吃过了饭之后,天空之中太阳已经升了起来,郁南天坐在马车上赶着马车向着镇子外面走去。
这是郁南天来到这里的第一次出镇,天气显得有些暖洋洋的的,但是寒风烈烈的吹得人脸上还是有些疼。
郁南天也奇怪,这里虽然异常的寒冷,但是却没有下雪,郁南天问过蓝可,蓝可说可千万不要下雪,这里是极东沿海之地,一旦下雪之后,海里面就会经常的跑出一些怪兽出来,那怪兽以人为食。
虽然这里是受到佛,伏魔殿的庇护,但是伏魔殿的又不可能一直闲着守在这里不走,每次那些魔兽出没的时候,都会有不少的人死去。
而蓝道他们往往会前往防御措施更健全的县城里避难。
“从这里到彭镇还有多远啊?”郁南天看着蓝可问道,蓝可的脸上带着一个眼罩将瞎掉的眼睛和那道可怖的伤痕都掩盖住了,阳光下看着还是一副娇柔可爱的样子。
“以我们马车的速度,在天黑之前能够赶到的话已经算是运气好了。”蓝可说道。
“这么远?”郁南天倒是微微的吃惊了一下。
“这一路还有不少的盗贼,但是盗贼应该不会打劫我们的。”郁南天看见蓝可在马车上挂着一个绣着蓝字的小旗,说道:“我父亲是这一带唯一的医师,无论是谁都会有来求他治病的时候。”
郁南天的马车已经驶出了镇子,这个镇子本来就不大,大约住着二百户渔民,在村口的时候还碰到了蓝家隔壁的小王,小王的父亲是老王咳咳……

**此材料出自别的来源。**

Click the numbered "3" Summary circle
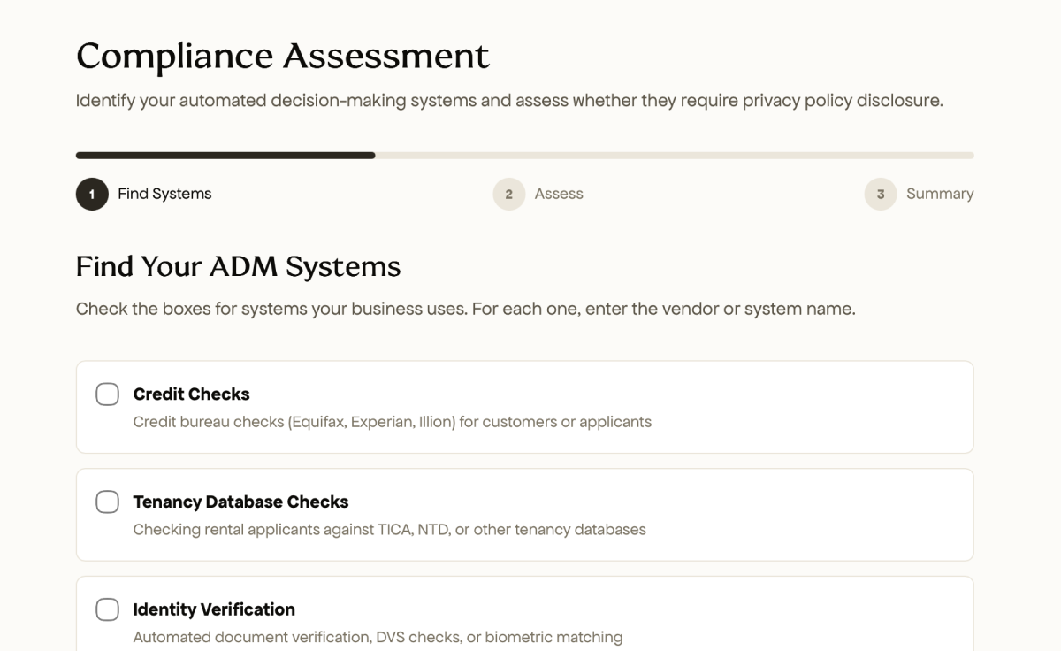1061x651 pixels. 880,194
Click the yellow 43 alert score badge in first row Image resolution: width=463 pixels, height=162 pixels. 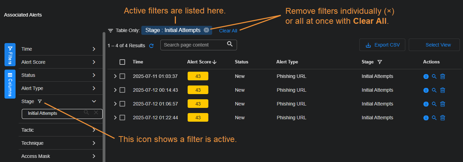pyautogui.click(x=198, y=76)
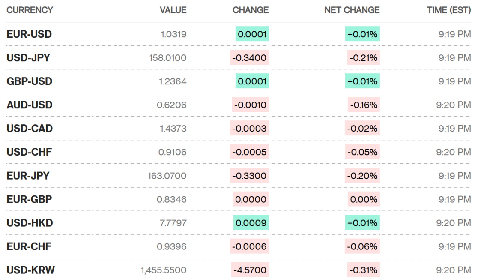Select the EUR-GBP currency pair link
This screenshot has height=279, width=478.
coord(29,199)
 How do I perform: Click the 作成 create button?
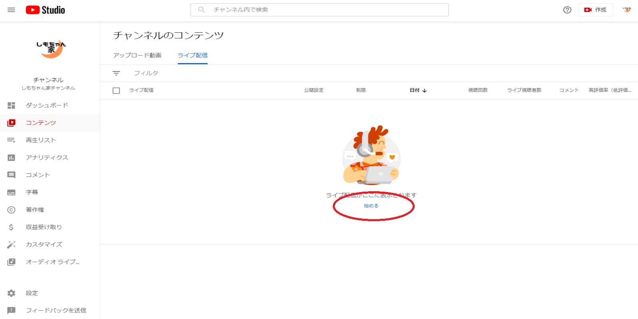[595, 10]
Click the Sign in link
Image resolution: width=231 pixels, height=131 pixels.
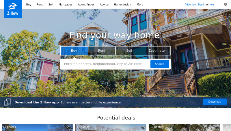pos(201,5)
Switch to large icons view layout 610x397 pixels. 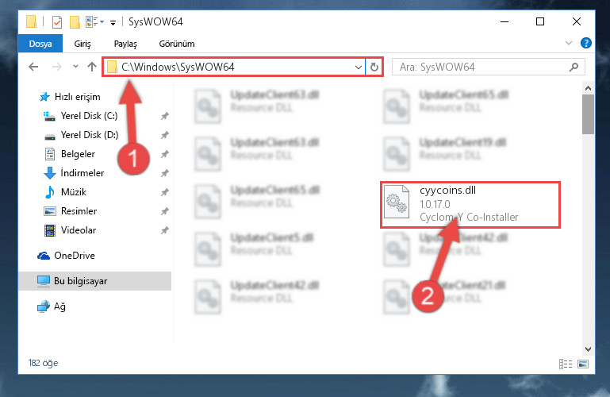(583, 364)
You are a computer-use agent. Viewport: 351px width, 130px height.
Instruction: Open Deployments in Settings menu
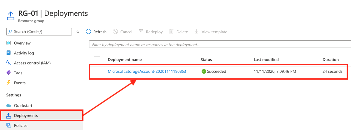pos(26,115)
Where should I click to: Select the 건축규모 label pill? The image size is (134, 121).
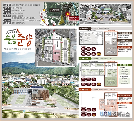point(7,8)
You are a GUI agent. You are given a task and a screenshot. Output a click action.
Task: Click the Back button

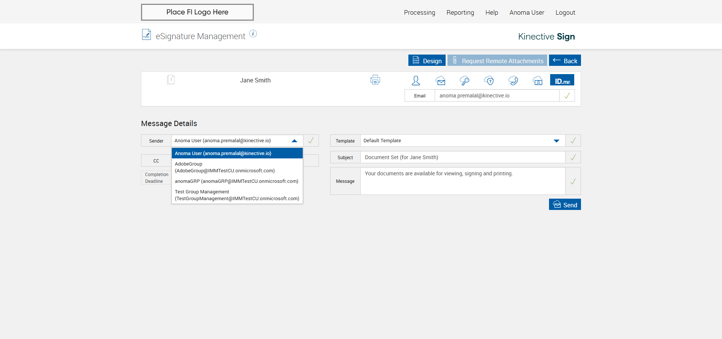(565, 61)
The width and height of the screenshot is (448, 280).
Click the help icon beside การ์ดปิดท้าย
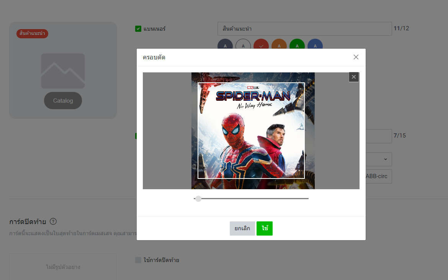(53, 221)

小王叫王道全。看见了蓝可直接的就上来打招呼了,“哟,可儿你们这是去哪儿啊?”
蓝可看了王道全一眼,她知道这个男人满脑子都是些龌蹉的东西并不想理睬他。
一旁的郁南天见蓝可不想说话,他笑着回答道:“我们要去彭县送药,我们时间紧就先不陪王哥了。”
王道全看着蓝可冰冷的脸,说道:“我刚刚加入了伏魔殿,没想到我这没走多久,早已经新人胜旧人了啊?”

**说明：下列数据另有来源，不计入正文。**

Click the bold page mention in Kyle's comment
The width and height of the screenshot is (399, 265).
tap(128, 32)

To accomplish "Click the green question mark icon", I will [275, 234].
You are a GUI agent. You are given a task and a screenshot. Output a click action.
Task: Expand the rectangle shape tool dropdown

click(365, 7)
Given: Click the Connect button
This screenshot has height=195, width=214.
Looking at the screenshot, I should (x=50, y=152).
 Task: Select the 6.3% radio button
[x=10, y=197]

蓝可的脸皮微微的抽动了一下,说道:“我和你没关系。”
“怎么没关系了,小时候你还说会嫁给我来着,还和我一起去钻谷堆啊!”王道全痞里痞气的,看着蓝可的脸变得绯红了起来。
蓝可的脸有些发烫,小时候不懂事被王道全这个不要脸不要皮的禽兽给骗了,还好被蓝可的父亲发现了,不然蓝可的童贞就丢了。

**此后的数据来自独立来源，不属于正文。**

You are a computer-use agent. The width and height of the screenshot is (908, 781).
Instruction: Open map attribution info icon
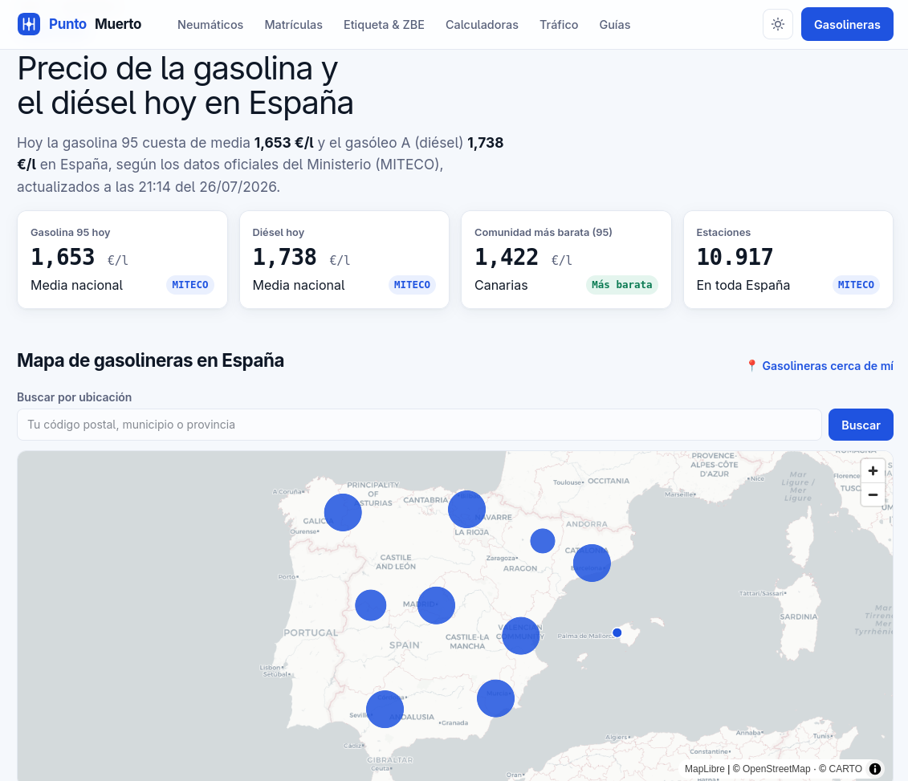pyautogui.click(x=875, y=769)
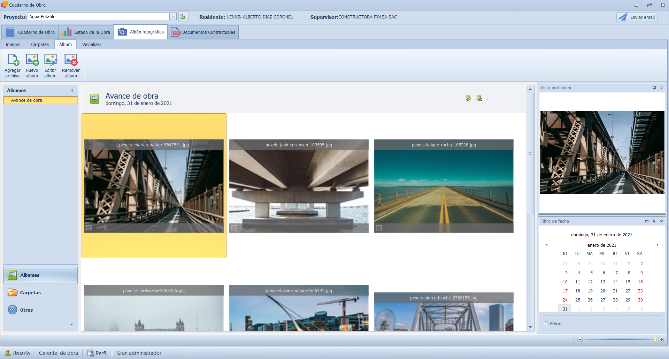669x359 pixels.
Task: Open the Proyecto dropdown list
Action: [x=173, y=17]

蓝可的脸色变得有些难看,“王道全你再敢胡说,我要你好看!”
蓝可驱动马车,直接的擦着王道全的身体快速的离去了。
王道全看着蓝可走远的马车,眼角微微的抽动着,“臭婊子,本来这次还想带你去伏魔殿享福,居然又找了一个小白脸,又瘸又是个独臂,那点儿比我好?”
“叫我难看?我要叫你后悔。”王道全脸色阴沉的离去。
一路上郁南天看着蓝可的脸色不好,没有多问一心的赶着马车。
蓝可注意到了郁南天,犹豫了一下开口说道:“你是不是想问什么啊?你问吧,我不会生气的。”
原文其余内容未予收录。